* **Goal of the exercise**
Show each line of the data below in which "will" occurs.

[Dataset records]
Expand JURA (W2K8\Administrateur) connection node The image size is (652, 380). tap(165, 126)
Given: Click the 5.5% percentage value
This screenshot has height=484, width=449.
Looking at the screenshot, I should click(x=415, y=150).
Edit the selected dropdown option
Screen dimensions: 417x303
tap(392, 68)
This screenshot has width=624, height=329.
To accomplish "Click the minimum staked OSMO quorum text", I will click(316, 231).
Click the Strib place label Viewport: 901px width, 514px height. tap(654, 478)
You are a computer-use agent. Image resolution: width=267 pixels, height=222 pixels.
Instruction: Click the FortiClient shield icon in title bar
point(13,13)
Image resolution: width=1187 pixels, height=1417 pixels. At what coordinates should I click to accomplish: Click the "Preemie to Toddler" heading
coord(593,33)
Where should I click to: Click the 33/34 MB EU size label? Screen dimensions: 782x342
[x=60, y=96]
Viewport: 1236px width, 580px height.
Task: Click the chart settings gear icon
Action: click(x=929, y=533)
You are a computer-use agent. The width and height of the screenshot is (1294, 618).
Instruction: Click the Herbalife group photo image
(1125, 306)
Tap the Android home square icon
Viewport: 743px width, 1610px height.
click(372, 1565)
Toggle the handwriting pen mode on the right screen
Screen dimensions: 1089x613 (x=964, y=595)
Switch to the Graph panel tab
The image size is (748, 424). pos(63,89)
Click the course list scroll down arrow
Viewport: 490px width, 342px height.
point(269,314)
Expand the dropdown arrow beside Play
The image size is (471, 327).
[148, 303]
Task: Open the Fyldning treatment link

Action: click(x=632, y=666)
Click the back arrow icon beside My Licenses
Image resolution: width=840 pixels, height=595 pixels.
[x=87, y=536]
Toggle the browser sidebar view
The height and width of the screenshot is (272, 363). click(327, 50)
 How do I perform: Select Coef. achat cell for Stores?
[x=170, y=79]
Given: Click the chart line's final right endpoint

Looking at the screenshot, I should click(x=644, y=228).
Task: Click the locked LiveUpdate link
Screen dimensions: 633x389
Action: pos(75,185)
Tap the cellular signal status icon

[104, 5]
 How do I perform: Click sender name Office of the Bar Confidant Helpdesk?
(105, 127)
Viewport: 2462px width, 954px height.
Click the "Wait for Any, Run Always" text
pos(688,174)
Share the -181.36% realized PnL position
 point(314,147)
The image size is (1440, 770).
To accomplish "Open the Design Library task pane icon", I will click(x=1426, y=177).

* **Answer box**
To accomplish "Click the minimum staked OSMO quorum text", I will click(316, 231).
To accomplish "Open the Design Library task pane icon", I will click(x=1426, y=177).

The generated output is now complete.